### Stated goal
Reproduce, word for word, the stretch of the data from the line containing "Task: Open the 29.5k likes count" through the line containing "Looking at the screenshot, I should [x=30, y=586].", and nothing else.

### Stored records
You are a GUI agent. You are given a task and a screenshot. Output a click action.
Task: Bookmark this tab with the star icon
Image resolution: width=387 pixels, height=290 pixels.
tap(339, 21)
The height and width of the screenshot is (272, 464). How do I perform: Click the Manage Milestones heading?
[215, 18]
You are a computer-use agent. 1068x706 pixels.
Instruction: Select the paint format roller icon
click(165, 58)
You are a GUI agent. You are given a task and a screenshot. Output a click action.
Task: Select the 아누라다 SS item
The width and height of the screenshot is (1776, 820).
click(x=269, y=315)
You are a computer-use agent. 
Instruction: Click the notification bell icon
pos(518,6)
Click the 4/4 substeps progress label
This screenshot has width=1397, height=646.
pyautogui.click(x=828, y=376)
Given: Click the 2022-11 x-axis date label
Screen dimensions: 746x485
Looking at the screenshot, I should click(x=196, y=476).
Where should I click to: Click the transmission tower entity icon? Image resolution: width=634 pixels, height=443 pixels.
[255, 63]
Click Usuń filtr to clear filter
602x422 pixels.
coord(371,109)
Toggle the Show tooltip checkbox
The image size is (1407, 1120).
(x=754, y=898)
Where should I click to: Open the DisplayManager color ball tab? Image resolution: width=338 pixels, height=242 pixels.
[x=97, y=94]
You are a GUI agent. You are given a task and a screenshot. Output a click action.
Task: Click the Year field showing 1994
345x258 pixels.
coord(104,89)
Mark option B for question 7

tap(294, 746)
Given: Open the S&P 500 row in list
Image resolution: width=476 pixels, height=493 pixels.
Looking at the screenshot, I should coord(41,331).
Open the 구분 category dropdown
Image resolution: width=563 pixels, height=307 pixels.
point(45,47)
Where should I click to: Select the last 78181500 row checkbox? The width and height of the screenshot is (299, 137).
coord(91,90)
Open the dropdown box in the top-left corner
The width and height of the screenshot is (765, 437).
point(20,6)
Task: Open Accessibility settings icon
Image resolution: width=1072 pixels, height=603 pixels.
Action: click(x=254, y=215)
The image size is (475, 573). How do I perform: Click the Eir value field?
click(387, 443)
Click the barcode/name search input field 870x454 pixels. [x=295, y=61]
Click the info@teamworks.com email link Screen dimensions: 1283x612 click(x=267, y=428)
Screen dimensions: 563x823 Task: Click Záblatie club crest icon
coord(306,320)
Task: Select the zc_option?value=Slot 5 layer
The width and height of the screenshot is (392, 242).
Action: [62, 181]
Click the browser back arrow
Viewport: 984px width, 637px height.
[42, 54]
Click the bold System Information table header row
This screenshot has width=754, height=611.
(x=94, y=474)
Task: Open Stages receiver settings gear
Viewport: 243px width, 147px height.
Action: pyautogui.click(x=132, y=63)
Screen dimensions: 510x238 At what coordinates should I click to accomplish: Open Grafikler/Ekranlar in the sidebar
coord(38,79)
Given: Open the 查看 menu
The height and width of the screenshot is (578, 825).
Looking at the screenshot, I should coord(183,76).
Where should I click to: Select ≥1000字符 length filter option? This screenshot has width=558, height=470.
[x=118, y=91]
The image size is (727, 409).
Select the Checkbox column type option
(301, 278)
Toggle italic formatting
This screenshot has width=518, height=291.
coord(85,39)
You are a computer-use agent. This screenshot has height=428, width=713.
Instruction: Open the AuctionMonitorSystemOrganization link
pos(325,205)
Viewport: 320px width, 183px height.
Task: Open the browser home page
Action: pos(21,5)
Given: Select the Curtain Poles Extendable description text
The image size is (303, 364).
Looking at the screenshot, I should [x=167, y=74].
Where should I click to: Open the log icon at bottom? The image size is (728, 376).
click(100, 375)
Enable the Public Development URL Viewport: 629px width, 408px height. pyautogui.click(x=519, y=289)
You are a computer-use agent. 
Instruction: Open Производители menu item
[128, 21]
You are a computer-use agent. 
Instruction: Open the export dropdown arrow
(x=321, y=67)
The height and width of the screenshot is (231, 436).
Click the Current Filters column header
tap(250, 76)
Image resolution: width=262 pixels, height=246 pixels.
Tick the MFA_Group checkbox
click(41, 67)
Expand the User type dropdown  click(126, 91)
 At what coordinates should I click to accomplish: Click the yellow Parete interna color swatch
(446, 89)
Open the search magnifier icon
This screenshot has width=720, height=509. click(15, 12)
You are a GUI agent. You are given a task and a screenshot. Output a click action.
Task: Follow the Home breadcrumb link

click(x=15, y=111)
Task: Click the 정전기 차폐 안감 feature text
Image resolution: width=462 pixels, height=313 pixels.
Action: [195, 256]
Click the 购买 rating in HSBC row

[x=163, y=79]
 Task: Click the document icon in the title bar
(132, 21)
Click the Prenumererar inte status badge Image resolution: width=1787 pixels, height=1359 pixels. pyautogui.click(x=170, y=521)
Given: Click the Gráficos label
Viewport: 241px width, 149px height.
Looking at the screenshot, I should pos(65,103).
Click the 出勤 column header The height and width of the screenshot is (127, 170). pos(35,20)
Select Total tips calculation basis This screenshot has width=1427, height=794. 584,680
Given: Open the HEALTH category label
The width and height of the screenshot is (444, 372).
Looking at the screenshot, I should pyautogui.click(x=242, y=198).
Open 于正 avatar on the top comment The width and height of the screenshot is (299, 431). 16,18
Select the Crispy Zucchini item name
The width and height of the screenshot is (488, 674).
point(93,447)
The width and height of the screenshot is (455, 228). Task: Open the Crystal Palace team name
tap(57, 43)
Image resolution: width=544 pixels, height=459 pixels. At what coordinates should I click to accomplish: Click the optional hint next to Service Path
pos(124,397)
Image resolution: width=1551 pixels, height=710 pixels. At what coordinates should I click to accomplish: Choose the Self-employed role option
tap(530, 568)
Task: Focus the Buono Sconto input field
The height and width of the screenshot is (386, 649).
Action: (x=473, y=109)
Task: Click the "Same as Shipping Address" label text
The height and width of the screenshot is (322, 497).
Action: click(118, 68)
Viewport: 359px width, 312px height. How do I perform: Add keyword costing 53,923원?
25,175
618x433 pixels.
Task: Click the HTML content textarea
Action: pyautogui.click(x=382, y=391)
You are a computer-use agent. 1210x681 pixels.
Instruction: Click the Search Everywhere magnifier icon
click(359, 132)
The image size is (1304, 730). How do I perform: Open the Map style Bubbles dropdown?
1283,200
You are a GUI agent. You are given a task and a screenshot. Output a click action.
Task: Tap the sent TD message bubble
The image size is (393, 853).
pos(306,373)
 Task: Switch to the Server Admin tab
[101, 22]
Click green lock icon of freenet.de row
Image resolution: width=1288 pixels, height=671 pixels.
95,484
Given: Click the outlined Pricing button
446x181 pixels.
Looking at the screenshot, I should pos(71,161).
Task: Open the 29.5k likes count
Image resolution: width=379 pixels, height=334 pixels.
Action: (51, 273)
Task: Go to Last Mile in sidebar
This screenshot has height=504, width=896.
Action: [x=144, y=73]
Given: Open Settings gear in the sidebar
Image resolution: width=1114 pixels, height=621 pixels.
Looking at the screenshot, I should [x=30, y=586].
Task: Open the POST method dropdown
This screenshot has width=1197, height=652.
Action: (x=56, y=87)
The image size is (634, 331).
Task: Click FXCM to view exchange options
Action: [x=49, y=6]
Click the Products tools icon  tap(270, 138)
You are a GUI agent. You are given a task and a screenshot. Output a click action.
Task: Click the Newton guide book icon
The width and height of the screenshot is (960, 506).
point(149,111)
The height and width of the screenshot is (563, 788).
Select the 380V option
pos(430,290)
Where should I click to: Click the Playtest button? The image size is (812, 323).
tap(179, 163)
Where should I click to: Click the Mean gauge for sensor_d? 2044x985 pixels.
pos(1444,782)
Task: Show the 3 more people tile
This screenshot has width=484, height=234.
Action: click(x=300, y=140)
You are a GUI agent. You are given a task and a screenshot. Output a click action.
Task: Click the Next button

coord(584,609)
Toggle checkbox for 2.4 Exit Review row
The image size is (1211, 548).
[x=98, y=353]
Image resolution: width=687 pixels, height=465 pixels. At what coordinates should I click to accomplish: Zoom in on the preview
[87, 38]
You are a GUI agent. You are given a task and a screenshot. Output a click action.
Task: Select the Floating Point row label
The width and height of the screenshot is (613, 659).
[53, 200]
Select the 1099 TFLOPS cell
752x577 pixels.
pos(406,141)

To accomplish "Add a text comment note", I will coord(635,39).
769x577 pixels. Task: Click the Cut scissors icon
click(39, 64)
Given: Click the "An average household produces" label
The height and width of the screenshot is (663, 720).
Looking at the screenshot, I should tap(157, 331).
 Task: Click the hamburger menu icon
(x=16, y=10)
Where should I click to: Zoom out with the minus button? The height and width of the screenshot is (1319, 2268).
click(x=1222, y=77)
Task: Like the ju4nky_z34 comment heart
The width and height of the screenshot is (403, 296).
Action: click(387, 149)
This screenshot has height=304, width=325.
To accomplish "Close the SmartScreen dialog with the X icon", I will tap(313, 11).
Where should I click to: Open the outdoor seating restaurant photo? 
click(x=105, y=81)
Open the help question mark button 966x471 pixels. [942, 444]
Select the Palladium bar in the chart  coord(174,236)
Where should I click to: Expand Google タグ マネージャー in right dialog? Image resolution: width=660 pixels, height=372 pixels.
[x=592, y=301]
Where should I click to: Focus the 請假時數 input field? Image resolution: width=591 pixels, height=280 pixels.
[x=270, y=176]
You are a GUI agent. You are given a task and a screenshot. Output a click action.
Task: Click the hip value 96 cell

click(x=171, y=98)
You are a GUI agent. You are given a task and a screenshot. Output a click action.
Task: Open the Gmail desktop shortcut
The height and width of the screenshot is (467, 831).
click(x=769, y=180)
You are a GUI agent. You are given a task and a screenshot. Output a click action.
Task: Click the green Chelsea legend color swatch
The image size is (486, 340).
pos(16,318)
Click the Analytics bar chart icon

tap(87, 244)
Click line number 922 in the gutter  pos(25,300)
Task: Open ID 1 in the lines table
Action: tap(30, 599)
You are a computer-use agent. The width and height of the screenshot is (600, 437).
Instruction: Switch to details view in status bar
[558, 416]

### Solution for this problem
Task: Open the 29.5k likes count
Image resolution: width=379 pixels, height=334 pixels.
Action: (51, 273)
Task: Go to Last Mile in sidebar
This screenshot has height=504, width=896.
Action: [x=144, y=73]
Given: Open Settings gear in the sidebar
Image resolution: width=1114 pixels, height=621 pixels.
Looking at the screenshot, I should [x=30, y=586].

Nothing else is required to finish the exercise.